__Aim of the exercise__: Both the line containing "This screenshot has height=723, width=1568." and the line containing "Click View Saved (0) link" belong to the span. Output exactly that span from the listing below, and nothing outside it.

__Data in this exercise__:
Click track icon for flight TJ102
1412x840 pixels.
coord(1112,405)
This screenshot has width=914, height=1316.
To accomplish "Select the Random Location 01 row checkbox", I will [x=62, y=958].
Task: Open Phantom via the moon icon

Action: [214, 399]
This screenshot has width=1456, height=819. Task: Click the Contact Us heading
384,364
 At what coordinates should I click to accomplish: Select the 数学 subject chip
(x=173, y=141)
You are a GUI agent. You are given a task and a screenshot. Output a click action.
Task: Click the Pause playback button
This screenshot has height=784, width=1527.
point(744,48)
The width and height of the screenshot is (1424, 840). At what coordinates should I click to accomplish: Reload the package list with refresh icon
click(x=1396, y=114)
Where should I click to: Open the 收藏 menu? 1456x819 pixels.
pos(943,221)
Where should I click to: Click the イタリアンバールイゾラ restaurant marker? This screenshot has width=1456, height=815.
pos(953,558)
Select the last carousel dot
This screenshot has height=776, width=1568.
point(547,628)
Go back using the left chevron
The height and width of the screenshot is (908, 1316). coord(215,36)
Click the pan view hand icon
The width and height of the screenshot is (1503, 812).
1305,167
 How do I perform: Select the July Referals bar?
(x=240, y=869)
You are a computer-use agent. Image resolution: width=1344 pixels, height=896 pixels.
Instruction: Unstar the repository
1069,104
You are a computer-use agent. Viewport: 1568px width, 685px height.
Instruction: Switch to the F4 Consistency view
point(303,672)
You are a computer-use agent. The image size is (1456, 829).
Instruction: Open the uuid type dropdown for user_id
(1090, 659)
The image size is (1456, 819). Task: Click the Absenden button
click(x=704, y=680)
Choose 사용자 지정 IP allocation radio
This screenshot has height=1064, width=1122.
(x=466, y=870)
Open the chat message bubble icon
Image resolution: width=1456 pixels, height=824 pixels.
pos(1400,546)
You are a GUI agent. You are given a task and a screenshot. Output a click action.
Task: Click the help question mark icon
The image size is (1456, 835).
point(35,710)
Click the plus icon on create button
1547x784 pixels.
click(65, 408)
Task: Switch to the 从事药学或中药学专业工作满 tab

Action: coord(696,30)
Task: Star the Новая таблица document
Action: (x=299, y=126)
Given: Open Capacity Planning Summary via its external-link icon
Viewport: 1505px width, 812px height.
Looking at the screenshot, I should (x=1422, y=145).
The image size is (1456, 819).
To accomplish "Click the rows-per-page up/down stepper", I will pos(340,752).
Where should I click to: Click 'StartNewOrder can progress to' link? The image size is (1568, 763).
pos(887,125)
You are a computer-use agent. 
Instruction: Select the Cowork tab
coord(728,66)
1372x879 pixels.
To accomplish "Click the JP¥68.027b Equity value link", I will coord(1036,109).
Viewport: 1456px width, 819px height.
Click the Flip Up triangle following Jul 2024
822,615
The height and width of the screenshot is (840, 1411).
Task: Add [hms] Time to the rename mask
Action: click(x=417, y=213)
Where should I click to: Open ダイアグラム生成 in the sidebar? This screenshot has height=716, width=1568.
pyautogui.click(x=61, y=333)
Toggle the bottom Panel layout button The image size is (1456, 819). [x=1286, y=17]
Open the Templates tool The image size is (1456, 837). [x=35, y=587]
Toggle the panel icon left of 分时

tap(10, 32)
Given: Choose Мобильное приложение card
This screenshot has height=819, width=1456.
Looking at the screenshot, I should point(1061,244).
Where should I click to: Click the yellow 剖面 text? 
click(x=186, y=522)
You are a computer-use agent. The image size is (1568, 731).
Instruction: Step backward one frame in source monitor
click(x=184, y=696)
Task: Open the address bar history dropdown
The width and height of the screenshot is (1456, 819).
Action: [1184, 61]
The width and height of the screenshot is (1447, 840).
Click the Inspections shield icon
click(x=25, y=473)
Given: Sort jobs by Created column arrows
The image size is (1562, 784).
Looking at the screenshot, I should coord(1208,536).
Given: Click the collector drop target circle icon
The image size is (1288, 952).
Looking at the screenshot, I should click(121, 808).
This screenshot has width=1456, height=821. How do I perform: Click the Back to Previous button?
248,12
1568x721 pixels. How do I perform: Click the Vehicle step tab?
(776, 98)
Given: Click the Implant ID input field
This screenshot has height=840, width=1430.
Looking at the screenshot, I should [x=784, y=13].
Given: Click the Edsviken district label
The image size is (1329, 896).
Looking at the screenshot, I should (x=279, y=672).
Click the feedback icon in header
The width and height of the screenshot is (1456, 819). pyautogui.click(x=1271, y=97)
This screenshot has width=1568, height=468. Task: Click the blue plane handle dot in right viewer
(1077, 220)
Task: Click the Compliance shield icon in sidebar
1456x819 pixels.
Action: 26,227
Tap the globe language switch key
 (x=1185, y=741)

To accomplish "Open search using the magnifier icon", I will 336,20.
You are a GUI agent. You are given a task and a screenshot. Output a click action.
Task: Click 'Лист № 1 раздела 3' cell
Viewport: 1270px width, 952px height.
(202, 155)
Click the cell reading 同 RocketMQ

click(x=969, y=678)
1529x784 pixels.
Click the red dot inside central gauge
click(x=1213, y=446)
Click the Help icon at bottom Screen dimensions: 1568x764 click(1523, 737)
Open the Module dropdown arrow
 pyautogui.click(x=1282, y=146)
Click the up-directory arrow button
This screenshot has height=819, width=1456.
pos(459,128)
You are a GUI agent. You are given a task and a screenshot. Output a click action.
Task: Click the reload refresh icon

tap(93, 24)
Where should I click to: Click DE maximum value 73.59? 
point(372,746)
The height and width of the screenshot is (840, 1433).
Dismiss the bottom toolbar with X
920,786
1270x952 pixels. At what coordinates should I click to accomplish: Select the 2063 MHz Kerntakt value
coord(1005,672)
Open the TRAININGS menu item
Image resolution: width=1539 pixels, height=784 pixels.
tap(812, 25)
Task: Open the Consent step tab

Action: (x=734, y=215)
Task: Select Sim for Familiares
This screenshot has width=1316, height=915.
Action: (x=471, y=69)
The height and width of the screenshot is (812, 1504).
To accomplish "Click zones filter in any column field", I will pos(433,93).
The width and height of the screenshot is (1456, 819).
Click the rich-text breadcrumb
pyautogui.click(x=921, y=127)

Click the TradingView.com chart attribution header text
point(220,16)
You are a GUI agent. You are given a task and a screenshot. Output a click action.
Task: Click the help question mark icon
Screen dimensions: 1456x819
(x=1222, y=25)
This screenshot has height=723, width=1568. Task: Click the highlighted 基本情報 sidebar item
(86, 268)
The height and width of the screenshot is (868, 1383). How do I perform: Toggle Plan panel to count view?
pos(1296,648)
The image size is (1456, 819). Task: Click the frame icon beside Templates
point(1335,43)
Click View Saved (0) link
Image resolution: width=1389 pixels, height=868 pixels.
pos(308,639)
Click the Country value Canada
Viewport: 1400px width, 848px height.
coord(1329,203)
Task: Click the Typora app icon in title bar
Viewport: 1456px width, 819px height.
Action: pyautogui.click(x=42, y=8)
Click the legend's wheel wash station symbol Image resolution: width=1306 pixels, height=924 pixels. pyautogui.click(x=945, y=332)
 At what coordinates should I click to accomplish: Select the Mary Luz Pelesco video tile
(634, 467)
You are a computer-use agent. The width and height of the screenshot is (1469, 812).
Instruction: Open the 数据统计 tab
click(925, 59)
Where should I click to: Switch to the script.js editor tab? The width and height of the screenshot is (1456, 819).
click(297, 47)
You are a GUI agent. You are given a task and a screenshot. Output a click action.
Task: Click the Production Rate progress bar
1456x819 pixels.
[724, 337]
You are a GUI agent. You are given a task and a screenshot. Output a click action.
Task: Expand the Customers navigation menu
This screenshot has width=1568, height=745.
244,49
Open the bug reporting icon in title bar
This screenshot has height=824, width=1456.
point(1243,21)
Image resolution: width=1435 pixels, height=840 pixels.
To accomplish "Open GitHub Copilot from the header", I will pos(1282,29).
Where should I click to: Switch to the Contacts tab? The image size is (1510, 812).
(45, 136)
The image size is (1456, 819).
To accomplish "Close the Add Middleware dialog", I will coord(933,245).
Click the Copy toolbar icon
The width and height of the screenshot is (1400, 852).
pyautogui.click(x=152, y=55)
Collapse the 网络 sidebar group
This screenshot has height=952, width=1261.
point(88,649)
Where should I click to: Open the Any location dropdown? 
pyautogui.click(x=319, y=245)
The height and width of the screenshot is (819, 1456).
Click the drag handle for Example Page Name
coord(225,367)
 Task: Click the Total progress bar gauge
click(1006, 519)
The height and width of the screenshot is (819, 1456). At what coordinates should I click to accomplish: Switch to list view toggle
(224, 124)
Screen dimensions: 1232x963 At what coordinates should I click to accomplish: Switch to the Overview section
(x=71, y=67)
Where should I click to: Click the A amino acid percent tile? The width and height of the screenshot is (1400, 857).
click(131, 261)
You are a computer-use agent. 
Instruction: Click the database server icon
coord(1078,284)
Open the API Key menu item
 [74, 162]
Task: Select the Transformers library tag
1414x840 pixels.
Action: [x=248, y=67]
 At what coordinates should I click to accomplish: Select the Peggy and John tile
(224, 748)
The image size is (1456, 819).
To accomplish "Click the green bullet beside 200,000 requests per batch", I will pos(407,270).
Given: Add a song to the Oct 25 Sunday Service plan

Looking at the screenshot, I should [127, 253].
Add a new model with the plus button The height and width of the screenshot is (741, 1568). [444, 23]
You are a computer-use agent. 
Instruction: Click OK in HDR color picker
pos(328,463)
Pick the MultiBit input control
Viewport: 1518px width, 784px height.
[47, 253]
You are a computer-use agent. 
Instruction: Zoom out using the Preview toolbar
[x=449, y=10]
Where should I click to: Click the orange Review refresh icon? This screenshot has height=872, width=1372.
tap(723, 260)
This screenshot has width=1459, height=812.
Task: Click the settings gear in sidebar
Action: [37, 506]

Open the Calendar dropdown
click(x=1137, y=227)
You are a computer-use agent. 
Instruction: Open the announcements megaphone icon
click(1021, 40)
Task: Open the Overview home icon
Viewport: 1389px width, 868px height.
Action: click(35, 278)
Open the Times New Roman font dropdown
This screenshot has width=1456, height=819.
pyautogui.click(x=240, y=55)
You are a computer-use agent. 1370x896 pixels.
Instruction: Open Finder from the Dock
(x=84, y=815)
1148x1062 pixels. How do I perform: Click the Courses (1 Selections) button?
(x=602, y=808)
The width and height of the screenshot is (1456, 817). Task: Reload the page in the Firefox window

__Answer to this task__:
This screenshot has height=723, width=1568. Task: Click the highlighted 基本情報 sidebar item
(86, 268)
The height and width of the screenshot is (868, 1383). How do I perform: Toggle Plan panel to count view?
pos(1296,648)
The image size is (1456, 819). Task: Click the frame icon beside Templates
point(1335,43)
Click View Saved (0) link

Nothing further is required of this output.